[Your objective] Output every record verbatim, and omit each picture.
[Given information — start]
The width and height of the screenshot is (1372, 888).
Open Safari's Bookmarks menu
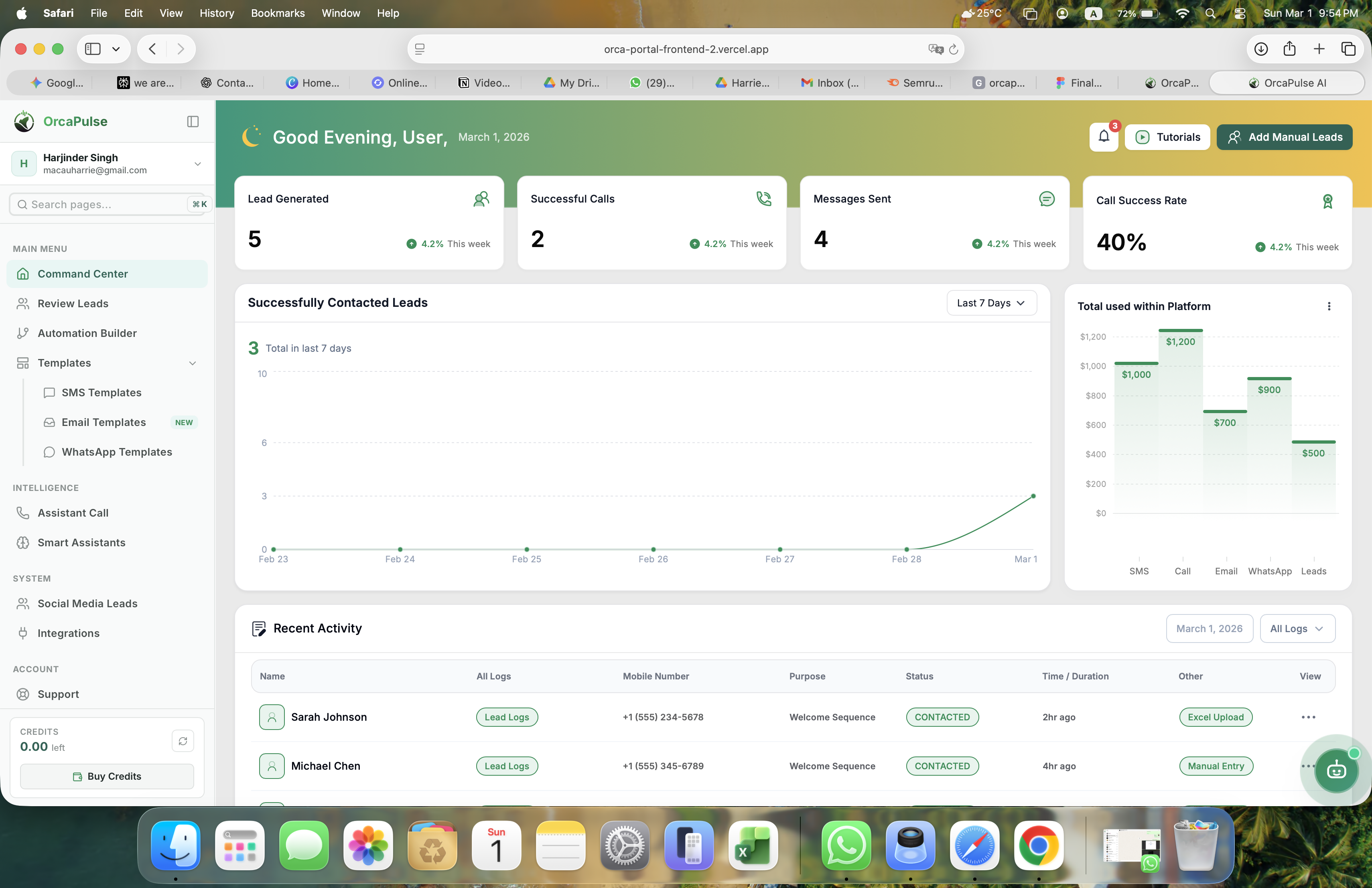pos(277,13)
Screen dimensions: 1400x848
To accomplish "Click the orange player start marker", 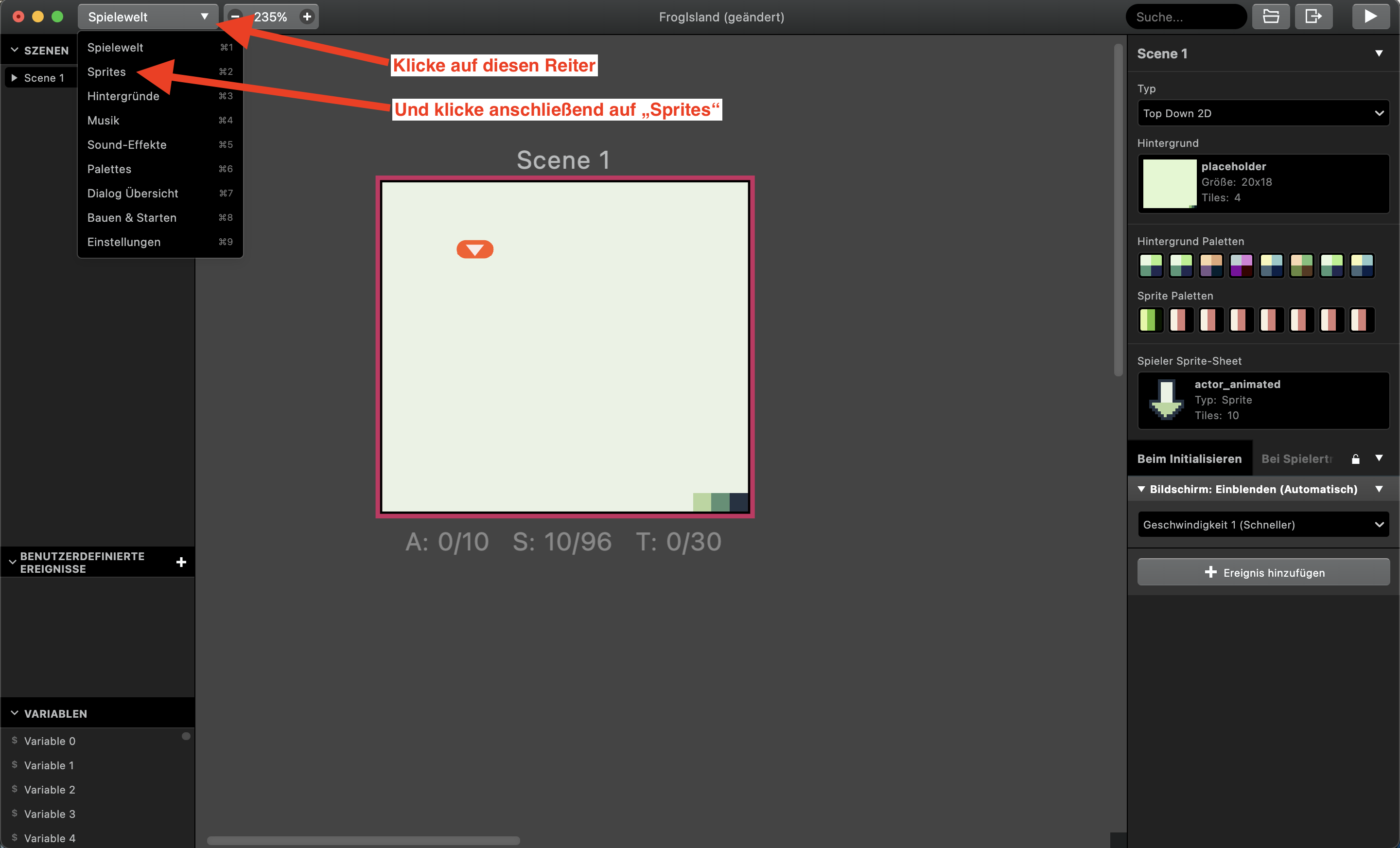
[Given information — finish]
[Completed task]
The width and height of the screenshot is (1372, 888).
Open Safari's Bookmarks menu
pos(277,13)
Screen dimensions: 1400x848
To accomplish "Click the orange player start marker", 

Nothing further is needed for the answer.